*** Opening INPUT DATA ***

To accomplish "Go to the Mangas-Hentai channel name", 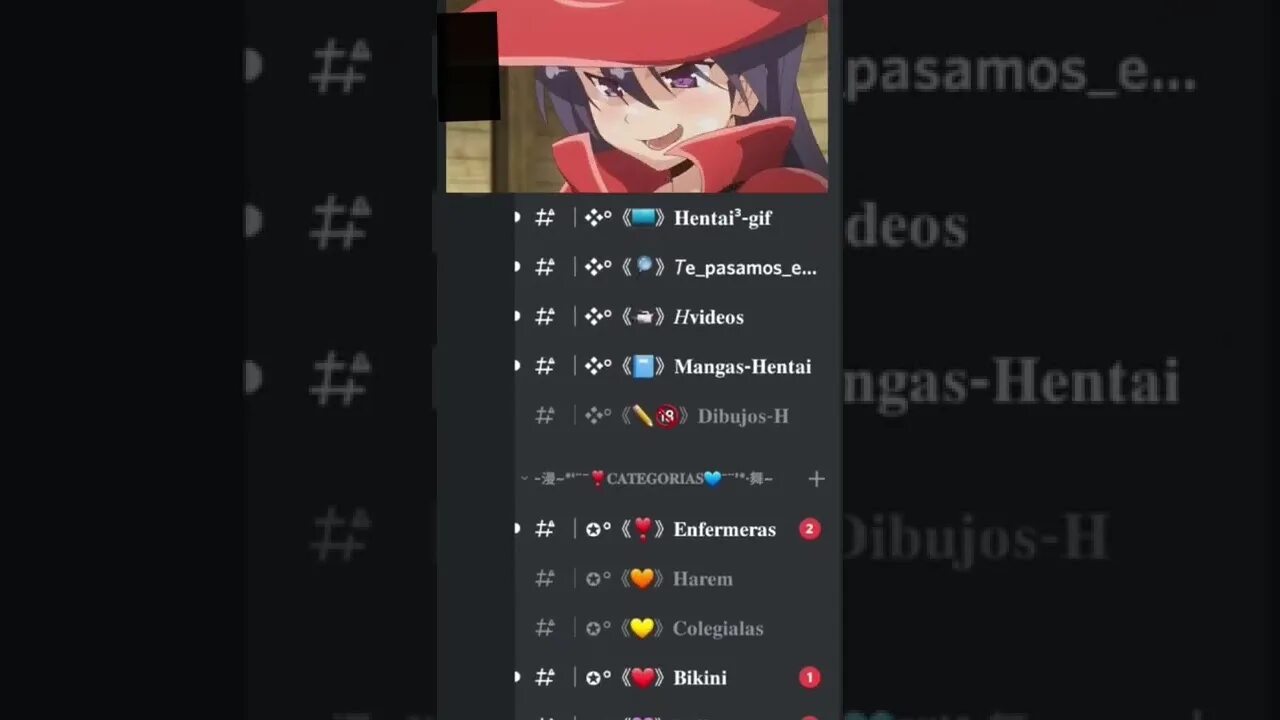I will point(742,367).
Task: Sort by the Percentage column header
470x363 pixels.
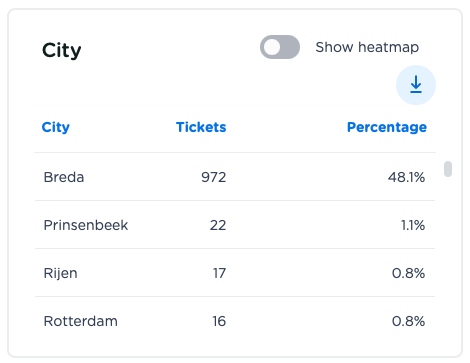Action: coord(387,127)
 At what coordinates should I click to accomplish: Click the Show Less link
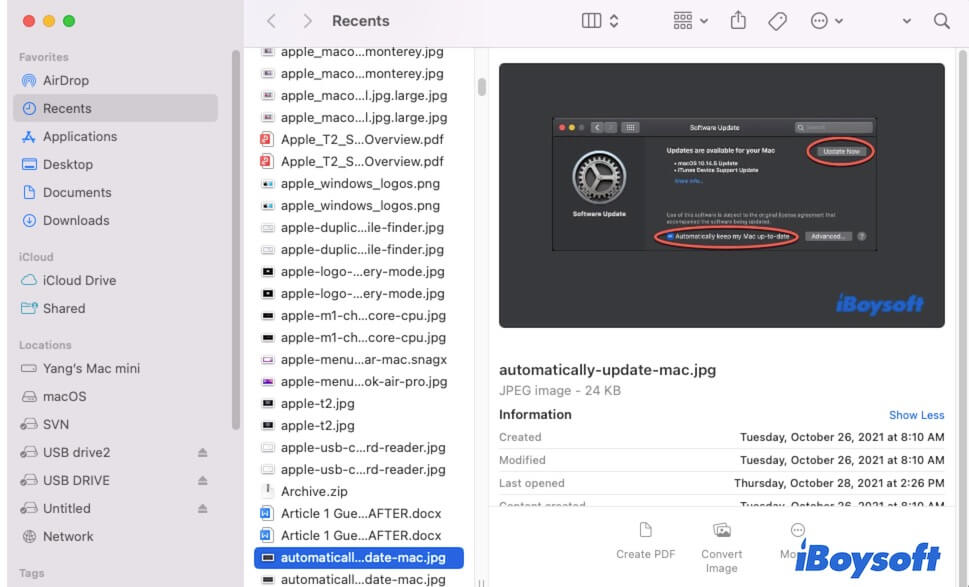pos(916,415)
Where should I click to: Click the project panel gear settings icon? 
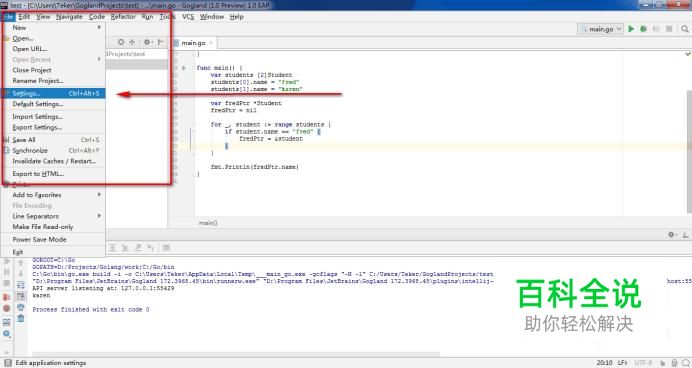coord(147,42)
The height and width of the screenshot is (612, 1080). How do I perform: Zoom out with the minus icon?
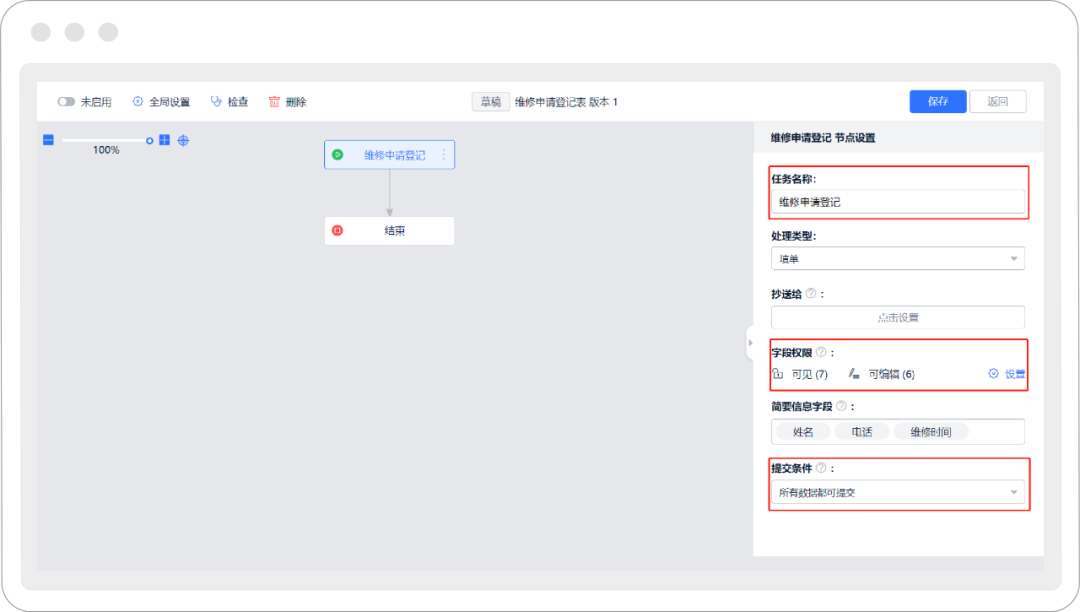click(48, 140)
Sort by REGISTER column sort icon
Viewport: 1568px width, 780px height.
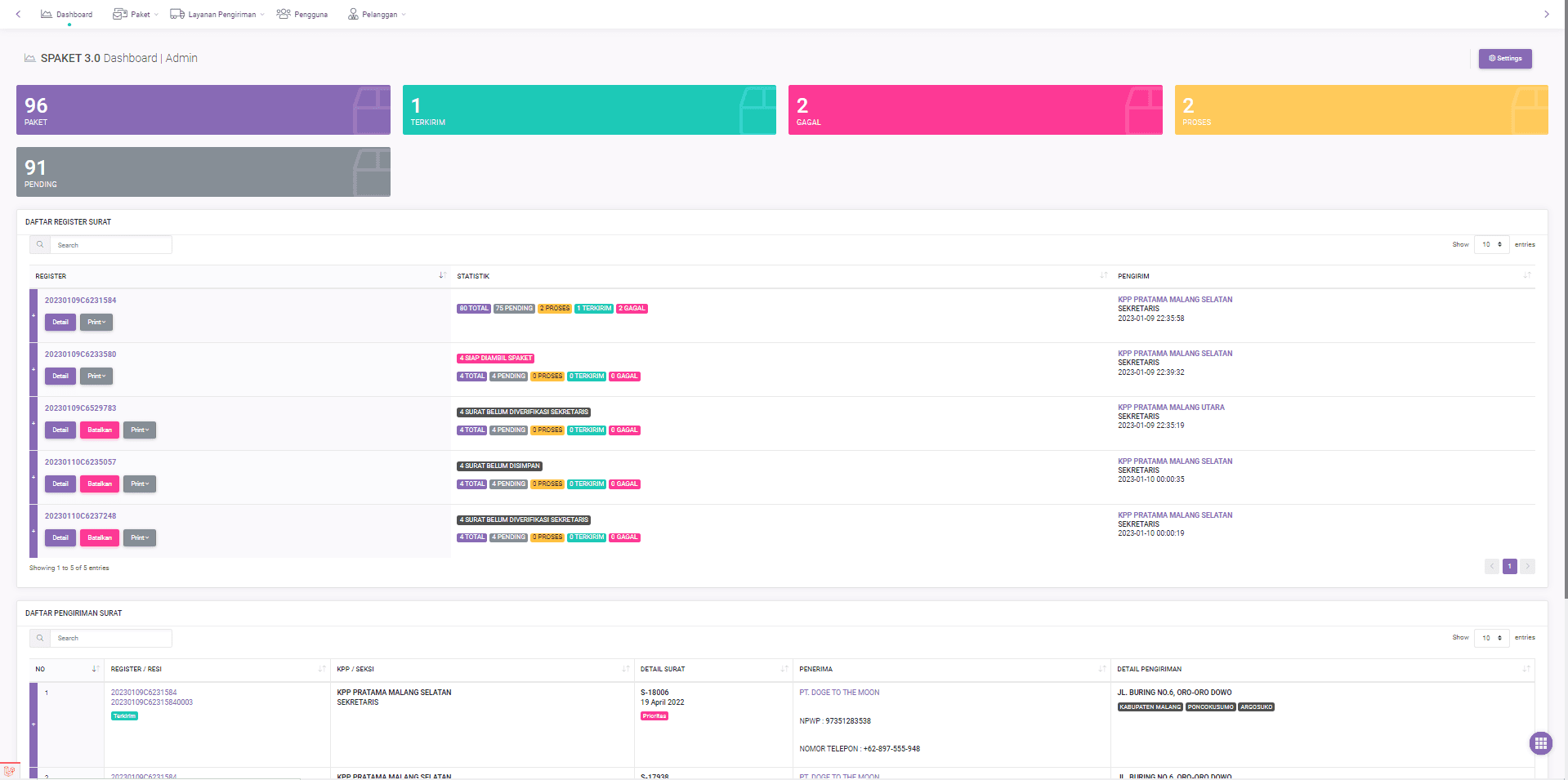442,276
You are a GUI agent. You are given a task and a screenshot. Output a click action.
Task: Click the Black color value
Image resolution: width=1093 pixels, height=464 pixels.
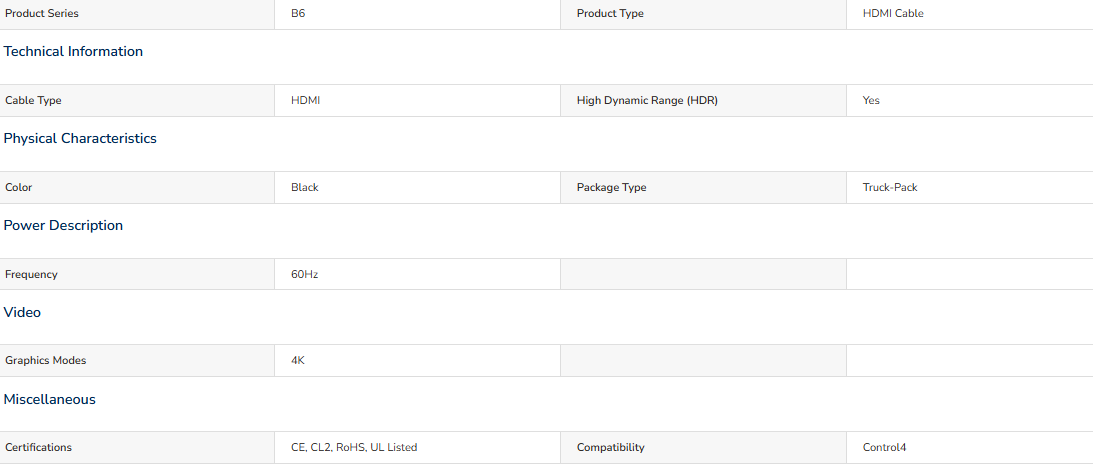[305, 187]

*** Closing INPUT DATA ***

» EXERCISE REQUIREMENTS: Take the lines from the one that contains "The height and" down to the last line of the listing above, both included, and set them down exactly, leaving out pictures.

» EXERCISE ANSWER:
The height and width of the screenshot is (612, 1080). How do I perform: Zoom out with the minus icon?
click(48, 140)
Sort by REGISTER column sort icon
Viewport: 1568px width, 780px height.
442,276
You are a GUI agent. You are given a task and a screenshot. Output a click action.
Task: Click the Black color value
Image resolution: width=1093 pixels, height=464 pixels.
[305, 187]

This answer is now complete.